毒理性
静脉注射哌拉西林的患者中,多达12%的患者可能会出现短暂且轻至中度的血清转氨酶升高,但这些升高的临床意义不大,并不比其他类似的静脉注射抗生素更常见。与哌拉西林相关的广谱脲酶青霉素类药物美洛西林更常报告有肝损伤,该药物已经从市场上撤回。在接受哌拉西林治疗的人中,罕见有个体对肝损伤的特异反应的报道。肝损伤通常是胆汁淤积性的,在开始治疗后的1到6周内发生。这种损伤可能很严重,但一旦停止使用哌拉西林,通常是自限性的。肝毒性的特征与其他青霉素类药物相似。哌拉西林和其他青霉素类药物引起的胆汁淤积性肝炎可能持续时间较长,导致持续性胆汁淤积(消失胆管综合征)或血清碱性磷酸酶持续升高,提示部分胆管丢失。与哌拉西林相关的肝损伤大多数与哌拉西林与β-内酰胺酶抑制剂他唑巴坦(Zosyn及其仿制药)的联合使用有关,这种联合用药比单独使用哌拉西林更为常见。

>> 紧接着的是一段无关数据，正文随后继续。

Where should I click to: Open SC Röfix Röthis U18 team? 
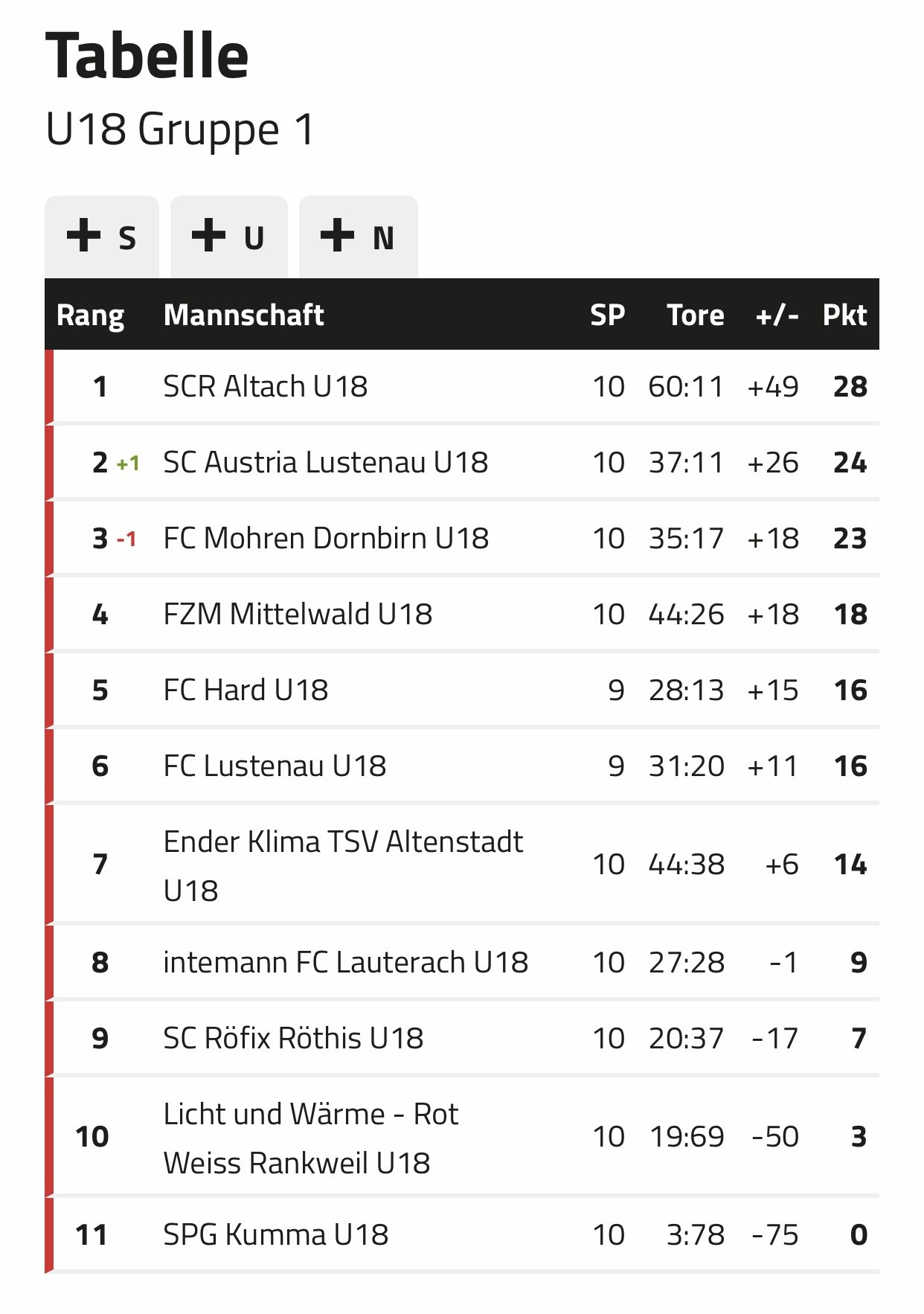click(x=293, y=1038)
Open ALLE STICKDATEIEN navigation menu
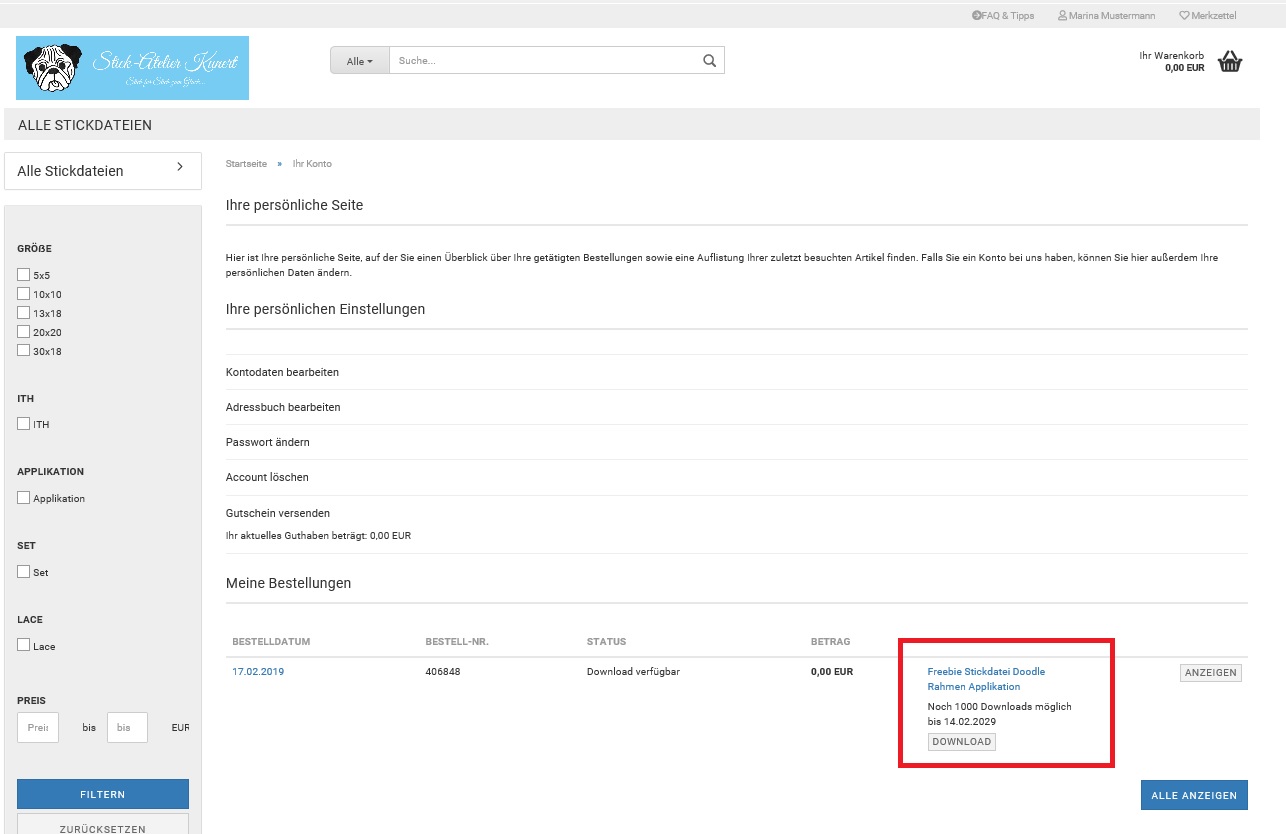 click(x=85, y=125)
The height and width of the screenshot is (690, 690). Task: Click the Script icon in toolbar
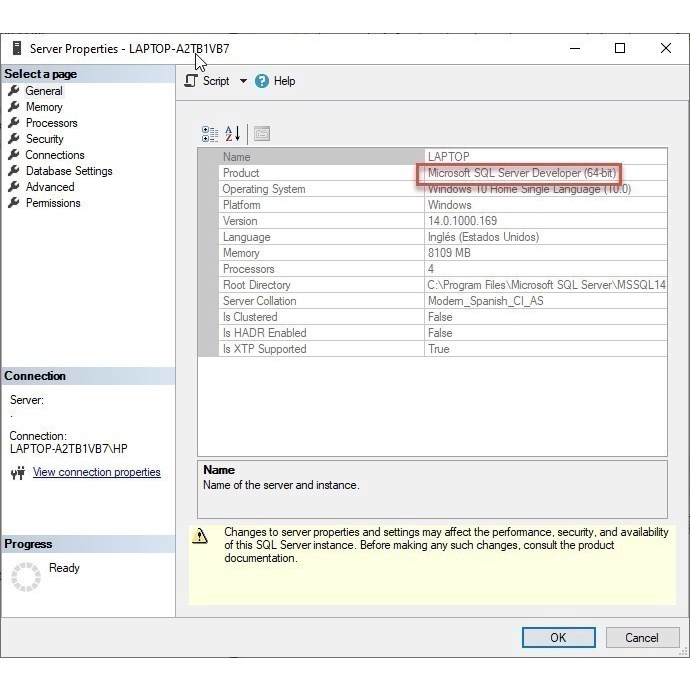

Patients on intravenous piperacillin may have transient and mild-to-moderate serum aminotransferase elevations in up to 12% of patients, but these are of little clinical significance and not more common than with comparative parenteral antibiotics. Hepatic injury was more commonly reported with mezlocillin, a related extended spectrum ureidopenicillin which has been withdrawn from use. Rare instances of idiosyncratic liver injury have been reported in persons receiving piperacillin. The liver injury is typically cholestatic arising within 1 to 6 weeks of starting therapy. The injury can be severe, but is generally self-limited once piperacillin is stopped. The features of the hepatotoxicity resemble those of other penicillins. The cholestatic hepatitis caused by piperacillin and other penicillins can be prolonged and lead to persistent cholestasis (vanishing bile duct syndrome) or persistent elevations in serum alkaline phosphatase suggestive of partial bile duct loss. Most cases of liver injury related to piperacillin are linked to the combination of piperacillin with the beta-lactamase inhibitor tazobactam (Zosyn and generics), which is more commonly used than piperacillin alone.